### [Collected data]
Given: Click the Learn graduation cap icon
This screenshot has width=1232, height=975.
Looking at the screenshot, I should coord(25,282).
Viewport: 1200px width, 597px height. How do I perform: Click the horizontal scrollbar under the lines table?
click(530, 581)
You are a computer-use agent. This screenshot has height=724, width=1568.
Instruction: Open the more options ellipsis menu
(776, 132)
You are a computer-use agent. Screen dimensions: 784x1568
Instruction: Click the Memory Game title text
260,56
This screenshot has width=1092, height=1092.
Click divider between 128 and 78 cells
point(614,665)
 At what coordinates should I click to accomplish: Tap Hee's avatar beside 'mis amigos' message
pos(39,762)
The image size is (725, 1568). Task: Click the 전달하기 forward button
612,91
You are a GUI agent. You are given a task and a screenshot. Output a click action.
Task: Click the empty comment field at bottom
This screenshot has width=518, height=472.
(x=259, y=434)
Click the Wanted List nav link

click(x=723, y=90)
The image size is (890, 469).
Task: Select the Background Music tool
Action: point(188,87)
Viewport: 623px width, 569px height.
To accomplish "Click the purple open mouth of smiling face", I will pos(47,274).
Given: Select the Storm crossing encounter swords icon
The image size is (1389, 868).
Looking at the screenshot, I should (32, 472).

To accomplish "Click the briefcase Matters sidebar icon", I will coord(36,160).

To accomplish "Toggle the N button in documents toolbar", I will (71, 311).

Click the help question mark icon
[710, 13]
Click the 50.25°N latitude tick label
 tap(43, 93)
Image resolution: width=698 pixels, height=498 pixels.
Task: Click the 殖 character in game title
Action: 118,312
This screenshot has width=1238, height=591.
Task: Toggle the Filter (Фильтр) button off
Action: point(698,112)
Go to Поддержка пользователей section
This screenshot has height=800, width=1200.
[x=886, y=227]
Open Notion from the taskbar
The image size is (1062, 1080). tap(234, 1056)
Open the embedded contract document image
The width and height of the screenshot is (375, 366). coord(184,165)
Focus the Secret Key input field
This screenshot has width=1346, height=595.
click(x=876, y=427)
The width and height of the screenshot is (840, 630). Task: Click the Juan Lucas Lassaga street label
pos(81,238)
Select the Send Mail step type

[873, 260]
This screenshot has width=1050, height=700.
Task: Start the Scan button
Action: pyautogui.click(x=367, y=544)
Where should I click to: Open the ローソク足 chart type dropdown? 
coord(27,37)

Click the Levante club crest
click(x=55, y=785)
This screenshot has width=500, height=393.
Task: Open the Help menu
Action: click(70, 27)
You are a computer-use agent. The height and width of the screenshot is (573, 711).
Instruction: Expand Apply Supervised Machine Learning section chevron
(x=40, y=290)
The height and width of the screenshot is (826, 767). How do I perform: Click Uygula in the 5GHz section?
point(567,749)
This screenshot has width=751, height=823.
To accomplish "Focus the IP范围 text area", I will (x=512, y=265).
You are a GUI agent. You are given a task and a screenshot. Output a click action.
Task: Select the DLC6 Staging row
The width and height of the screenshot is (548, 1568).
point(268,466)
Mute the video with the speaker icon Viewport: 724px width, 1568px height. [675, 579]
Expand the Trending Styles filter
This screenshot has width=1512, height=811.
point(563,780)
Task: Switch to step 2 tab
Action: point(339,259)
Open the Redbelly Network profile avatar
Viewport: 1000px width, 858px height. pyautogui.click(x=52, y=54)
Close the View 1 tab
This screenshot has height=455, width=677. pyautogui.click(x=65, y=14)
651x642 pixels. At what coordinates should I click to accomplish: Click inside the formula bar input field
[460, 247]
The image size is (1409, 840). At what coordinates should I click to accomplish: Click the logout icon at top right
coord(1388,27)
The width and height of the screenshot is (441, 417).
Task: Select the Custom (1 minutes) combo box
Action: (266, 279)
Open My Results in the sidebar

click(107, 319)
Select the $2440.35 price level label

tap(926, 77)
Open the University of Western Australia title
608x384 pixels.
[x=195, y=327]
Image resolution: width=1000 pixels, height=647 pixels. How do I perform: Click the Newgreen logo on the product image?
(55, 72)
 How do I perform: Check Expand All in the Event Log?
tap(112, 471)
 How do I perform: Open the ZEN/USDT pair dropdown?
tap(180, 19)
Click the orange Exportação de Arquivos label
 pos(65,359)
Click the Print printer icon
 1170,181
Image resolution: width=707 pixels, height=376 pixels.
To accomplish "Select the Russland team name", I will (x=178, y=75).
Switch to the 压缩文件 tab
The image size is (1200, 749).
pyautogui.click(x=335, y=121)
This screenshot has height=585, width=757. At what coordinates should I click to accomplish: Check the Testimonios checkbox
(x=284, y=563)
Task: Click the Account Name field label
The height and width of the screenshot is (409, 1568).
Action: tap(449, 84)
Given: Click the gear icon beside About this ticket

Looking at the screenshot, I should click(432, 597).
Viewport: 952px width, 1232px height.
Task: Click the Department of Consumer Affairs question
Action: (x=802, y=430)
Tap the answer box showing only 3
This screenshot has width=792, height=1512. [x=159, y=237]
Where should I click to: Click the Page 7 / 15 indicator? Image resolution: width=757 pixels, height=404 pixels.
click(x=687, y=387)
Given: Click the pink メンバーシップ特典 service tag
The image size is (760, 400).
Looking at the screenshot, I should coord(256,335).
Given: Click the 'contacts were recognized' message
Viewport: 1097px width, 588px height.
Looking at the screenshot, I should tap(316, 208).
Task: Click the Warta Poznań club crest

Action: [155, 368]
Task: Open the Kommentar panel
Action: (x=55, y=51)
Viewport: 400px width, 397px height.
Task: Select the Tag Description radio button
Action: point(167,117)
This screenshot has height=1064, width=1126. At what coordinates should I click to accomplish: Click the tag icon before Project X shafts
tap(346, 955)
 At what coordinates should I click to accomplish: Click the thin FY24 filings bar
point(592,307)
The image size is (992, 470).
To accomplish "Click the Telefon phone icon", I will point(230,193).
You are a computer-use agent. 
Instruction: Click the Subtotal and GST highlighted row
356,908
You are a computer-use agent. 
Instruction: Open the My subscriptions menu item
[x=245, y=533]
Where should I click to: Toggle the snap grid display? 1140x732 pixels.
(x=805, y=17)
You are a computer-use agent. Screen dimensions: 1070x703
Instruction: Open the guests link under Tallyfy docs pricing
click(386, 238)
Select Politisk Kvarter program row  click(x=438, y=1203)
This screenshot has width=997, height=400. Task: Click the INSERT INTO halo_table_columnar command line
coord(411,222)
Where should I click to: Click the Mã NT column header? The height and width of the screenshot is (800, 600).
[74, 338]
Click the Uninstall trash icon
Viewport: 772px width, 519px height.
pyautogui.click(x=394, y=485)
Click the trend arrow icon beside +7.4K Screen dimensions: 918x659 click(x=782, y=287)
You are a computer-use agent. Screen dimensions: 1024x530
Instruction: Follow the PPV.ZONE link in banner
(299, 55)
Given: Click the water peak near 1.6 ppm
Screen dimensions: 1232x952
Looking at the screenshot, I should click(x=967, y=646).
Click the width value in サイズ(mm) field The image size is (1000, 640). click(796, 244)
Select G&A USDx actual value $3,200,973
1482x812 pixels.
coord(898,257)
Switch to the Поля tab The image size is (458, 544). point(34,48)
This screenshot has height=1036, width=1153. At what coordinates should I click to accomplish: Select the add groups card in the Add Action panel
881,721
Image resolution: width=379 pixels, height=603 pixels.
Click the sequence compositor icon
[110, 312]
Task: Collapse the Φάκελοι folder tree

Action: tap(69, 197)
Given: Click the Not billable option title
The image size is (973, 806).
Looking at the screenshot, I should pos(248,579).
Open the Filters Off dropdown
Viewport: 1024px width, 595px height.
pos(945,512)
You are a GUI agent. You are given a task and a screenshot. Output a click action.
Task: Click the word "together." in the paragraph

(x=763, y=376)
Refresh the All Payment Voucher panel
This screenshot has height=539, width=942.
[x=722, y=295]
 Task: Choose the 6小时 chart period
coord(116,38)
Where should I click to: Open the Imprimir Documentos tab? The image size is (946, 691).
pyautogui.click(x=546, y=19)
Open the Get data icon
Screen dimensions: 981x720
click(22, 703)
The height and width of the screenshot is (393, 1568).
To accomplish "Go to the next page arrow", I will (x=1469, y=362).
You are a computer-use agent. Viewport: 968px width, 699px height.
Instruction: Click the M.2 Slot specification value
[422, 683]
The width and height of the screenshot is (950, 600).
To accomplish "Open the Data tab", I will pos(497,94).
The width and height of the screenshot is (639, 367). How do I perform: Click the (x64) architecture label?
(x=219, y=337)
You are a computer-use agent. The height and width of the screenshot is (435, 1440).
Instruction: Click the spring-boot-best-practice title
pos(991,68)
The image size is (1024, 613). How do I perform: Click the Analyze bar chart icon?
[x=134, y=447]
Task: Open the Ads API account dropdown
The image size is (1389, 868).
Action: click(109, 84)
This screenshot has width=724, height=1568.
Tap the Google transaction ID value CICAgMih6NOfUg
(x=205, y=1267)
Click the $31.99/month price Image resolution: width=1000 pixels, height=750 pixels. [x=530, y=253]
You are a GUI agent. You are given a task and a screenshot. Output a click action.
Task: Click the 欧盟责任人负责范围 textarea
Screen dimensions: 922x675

### [Your task]
Only the number is needed. Say how many lines of the entries contain "computer".

### [Problem solution]
9